◆ **Dataset extract**:
# # # # #

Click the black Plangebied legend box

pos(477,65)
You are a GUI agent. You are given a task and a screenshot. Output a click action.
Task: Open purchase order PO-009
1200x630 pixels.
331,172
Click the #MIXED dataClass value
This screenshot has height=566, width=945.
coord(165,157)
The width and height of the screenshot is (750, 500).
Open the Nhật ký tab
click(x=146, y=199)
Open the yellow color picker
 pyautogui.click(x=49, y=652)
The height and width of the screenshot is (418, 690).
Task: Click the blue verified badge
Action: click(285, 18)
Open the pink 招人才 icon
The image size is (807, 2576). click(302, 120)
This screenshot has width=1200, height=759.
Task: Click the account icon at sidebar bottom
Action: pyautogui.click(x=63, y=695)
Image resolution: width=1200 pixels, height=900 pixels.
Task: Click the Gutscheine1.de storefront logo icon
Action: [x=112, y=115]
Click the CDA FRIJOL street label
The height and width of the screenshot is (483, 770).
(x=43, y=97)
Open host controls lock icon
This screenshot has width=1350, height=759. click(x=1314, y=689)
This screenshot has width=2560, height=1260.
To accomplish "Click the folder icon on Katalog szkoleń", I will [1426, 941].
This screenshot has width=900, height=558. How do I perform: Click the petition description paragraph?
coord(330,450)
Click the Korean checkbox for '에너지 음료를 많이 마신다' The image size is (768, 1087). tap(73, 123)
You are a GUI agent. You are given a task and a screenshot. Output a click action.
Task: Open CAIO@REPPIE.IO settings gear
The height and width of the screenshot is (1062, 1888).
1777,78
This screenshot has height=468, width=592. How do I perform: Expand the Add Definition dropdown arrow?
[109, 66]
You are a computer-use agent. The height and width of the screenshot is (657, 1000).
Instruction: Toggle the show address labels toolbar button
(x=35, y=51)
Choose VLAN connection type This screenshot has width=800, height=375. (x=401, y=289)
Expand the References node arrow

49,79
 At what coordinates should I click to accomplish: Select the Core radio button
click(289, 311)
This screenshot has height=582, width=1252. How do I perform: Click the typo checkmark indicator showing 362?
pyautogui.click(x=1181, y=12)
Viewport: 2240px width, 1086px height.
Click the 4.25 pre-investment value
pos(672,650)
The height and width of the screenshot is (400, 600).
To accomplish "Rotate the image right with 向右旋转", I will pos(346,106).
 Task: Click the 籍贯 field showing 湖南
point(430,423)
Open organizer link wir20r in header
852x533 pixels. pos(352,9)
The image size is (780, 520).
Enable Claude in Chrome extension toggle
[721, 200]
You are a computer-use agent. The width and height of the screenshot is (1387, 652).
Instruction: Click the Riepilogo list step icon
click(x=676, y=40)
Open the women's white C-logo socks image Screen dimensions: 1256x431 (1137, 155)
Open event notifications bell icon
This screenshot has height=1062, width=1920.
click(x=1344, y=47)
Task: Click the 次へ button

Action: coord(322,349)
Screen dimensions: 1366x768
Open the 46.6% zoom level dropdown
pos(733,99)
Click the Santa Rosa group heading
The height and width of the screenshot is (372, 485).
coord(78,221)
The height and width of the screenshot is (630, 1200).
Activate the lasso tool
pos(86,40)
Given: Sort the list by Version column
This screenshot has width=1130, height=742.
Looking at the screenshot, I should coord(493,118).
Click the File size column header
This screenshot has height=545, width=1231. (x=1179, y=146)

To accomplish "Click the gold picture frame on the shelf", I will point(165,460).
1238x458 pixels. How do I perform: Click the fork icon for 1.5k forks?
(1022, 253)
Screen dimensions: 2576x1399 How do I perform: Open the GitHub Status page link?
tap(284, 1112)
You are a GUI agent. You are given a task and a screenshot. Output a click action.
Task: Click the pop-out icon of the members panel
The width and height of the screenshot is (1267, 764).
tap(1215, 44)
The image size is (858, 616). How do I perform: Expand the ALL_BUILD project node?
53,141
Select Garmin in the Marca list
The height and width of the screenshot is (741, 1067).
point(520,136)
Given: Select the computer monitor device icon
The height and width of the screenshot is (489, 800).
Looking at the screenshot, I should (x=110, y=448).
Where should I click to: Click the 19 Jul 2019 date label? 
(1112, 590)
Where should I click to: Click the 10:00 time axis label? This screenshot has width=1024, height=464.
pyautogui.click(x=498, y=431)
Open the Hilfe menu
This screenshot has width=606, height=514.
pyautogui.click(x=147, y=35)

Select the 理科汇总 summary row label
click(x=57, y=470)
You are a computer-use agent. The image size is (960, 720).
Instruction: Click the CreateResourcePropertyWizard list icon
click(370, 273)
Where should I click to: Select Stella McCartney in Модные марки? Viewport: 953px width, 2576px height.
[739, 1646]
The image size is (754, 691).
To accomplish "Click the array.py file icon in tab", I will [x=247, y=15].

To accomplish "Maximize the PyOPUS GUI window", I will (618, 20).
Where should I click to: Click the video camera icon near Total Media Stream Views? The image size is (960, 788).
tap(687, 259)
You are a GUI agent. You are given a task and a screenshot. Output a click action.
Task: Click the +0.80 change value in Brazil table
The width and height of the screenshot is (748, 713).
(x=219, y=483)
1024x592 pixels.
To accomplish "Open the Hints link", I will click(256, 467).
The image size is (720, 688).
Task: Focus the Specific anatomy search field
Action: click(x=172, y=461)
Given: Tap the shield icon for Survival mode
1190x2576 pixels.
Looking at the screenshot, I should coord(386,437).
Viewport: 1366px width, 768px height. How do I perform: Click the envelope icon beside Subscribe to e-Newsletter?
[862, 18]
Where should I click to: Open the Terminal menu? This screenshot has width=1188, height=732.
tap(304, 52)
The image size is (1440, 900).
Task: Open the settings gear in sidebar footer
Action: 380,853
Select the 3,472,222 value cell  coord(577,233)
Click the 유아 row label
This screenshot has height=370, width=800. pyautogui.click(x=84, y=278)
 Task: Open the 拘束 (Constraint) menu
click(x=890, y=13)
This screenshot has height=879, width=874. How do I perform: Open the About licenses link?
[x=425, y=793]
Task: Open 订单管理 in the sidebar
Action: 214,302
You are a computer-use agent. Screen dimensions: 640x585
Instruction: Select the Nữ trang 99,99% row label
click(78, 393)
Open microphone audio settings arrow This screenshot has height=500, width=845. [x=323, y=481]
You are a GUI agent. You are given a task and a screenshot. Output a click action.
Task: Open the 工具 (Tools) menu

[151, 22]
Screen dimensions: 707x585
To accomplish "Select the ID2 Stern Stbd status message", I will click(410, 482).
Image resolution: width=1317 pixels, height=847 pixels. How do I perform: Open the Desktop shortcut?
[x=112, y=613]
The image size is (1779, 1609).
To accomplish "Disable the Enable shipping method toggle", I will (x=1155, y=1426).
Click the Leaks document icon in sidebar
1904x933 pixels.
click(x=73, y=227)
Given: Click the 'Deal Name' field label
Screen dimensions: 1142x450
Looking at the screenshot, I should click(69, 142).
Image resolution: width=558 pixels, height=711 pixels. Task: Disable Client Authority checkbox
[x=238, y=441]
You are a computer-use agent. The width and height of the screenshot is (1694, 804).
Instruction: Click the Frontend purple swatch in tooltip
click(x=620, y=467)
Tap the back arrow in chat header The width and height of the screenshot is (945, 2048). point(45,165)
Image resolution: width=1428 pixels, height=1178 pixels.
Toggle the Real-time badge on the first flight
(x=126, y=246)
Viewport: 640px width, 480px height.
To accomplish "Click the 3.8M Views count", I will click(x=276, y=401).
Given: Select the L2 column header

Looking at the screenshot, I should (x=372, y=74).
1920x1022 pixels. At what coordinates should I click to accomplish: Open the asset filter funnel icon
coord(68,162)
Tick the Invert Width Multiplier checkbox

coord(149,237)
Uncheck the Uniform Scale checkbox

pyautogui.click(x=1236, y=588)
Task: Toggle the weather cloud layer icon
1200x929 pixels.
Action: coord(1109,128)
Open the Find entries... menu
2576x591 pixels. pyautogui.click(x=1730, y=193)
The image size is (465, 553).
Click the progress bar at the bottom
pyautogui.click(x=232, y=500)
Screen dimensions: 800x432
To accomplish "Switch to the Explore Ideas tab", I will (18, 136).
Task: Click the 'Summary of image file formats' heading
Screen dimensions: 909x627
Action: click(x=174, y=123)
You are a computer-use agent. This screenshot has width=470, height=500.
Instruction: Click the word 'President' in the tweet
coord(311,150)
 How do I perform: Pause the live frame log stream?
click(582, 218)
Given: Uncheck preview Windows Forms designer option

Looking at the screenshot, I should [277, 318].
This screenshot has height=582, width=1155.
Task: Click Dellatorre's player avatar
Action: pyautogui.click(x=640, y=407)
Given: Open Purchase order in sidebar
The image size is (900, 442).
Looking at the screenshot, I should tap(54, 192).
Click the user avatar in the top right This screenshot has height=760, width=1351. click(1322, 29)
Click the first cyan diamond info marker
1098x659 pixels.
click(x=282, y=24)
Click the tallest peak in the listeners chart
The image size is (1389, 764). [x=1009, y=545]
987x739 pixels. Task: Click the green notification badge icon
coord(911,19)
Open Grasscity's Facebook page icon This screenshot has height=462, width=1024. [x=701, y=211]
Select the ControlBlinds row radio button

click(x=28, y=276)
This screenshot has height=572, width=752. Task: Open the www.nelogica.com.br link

# # # # #

◆ **What needs to be done**: Only the lines from the first line of the material above through the line that contains "Task: Open purchase order PO-009" should be quoted, each one exactly.

◆ **Response to this task**:
Click the black Plangebied legend box

pos(477,65)
You are a GUI agent. You are given a task and a screenshot. Output a click action.
Task: Open purchase order PO-009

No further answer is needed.